I think what you actually want to minimize is the absolute value or squared difference between the two functions. I illustrate that using a simple example where I assume that the functions just return the sum of the parameters:
from scipy.optimize import minimize
def foo(a, b, c, d, e):
# do something and return one value
return a + b + c + d + e
def bar(a, b, c, d, e, f, g, h, i, j):
# do something and return one value
return a + b + c + d + e + f + g + h + i + j
def func1(x):
# your definition, the total difference
return foo(x[0], x[1], x[2], x[3], x[4]) - bar(x[0], x[1], x[2], x[3], x[4], x[5], x[6], x[7], x[8], x[9])
def func2(x):
# quadratic difference
return (foo(x[0], x[1], x[2], x[3], x[4]) - bar(x[0], x[1], x[2], x[3], x[4], x[5], x[6], x[7], x[8], x[9]))**2
# Initial values for all variables
x0 = (0, 0, 0, 0, 0, 0.5, 0.5, 0.5, 0.05, 0.5)
# Constraints
# lb = [0,0,0,0,-0.9]
# ub = [1, 100, 1, 0.5, 0.9]
# for illustration, a, b, c, d, e are fixed to 0; that should of course be changed
bnds = ((0, 0), (0, 0), (0, 0), (0, 0), (0, 0), (0., 1), (0., 100.), (0, 1), (0, 0.5), (-0.9, 0.9))
res1 = minimize(func1, x0, method='SLSQP', bounds=bnds)
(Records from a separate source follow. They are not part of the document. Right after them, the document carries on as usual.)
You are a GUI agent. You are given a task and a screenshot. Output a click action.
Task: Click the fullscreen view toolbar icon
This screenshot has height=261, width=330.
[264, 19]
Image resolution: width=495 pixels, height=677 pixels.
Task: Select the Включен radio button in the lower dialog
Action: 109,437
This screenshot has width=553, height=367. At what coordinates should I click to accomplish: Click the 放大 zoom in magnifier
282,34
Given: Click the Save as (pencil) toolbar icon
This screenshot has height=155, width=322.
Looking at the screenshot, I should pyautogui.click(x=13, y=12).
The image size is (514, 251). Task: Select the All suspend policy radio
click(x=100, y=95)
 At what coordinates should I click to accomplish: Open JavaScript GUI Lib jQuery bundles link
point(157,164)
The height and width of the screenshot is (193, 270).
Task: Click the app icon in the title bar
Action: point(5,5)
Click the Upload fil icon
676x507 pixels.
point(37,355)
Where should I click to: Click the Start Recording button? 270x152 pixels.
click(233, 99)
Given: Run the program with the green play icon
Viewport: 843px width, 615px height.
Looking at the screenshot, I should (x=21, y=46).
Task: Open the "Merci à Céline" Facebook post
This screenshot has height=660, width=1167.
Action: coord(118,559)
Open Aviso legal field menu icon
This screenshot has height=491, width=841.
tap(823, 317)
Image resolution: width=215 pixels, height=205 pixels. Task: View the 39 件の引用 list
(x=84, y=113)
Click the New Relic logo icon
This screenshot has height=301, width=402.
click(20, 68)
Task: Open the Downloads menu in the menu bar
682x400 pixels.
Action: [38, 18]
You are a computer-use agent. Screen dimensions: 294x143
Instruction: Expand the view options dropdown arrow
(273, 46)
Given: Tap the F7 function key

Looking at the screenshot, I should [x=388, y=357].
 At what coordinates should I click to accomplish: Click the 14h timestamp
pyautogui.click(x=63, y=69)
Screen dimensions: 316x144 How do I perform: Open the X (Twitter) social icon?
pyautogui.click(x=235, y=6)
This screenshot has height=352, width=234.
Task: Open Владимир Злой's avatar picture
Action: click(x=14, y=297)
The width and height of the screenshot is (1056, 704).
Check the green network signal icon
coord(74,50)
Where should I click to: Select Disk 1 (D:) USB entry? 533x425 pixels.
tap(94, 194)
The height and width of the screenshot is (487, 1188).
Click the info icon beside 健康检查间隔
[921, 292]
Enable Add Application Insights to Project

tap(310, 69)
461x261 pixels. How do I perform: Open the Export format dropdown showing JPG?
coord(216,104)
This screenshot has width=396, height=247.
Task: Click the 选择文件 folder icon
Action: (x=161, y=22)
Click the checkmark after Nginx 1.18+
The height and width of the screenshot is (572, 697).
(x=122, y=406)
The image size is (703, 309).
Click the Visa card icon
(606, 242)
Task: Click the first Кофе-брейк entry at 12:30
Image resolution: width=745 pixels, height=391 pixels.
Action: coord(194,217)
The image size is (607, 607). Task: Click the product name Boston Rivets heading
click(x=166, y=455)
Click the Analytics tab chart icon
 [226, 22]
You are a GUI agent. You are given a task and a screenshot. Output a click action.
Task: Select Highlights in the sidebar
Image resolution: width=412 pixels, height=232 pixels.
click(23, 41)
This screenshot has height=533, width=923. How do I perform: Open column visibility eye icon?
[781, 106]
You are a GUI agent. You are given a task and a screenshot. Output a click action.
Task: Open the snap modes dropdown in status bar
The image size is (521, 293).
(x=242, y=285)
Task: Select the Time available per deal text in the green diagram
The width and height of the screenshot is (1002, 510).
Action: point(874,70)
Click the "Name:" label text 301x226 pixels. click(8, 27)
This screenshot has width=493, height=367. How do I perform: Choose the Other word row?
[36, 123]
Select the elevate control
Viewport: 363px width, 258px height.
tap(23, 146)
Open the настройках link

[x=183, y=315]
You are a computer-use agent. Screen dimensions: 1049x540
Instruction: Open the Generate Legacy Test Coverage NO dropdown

res2 = minimize(func2, x0, method='SLSQP', bounds=bnds)
Then you get:
print res1.x
array([ 0. , 0. , 0. , 0. , 0. , 1. , 100. , 1. ,
0.5, 0.9])
and
print res1.fun
-103.4
As explained above, all the parameters will go to the upper bound to maximize bar
which minimizes func
.
For the adapted function func2
, you receive:
res2.fun
5.7408853312979541e-19 # which is basically 0
res2.x
array([ 0. , 0. , 0. , 0. , 0. ,
0.15254237, 0.15254237, 0.15254237, 0.01525424, -0.47288136])
So, as expected, for this simple case one can choose the parameters in a way that the difference between these two functions becomes 0. Clearly, the result for your parameters is not unique, they could also be all 0.
I hope that helps to make your actual functions work.
EDIT:
As you asked for least_square
, that also works fine (use function definition from above); then the total difference is ok:
from scipy.optimize import least_squares
lb = [0,0,0,0,0,0,0,0,0,-0.9]
ub = [0.1,0.1,0.1,0.1,0.1,1, 100, 1, 0.5, 0.9]
res_lsq = least_squares(func1, x0, bounds=(lb, ub))
Then you receive the same result as above:
res_lsq.x
array([ 1.00000000e-10, 1.00000000e-10, 1.00000000e-10,
1.00000000e-10, 1.00000000e-10, 1.52542373e-01,
1.52542373e-01, 1.52542373e-01, 1.52542373e-02,
-4.72881356e-01])
res_lsq.fun
array([ -6.88463034e-11]) # basically 0
As 5 parameters won't be varied in this problem, I would fix them to a certain value and would not pass them to the optimization call.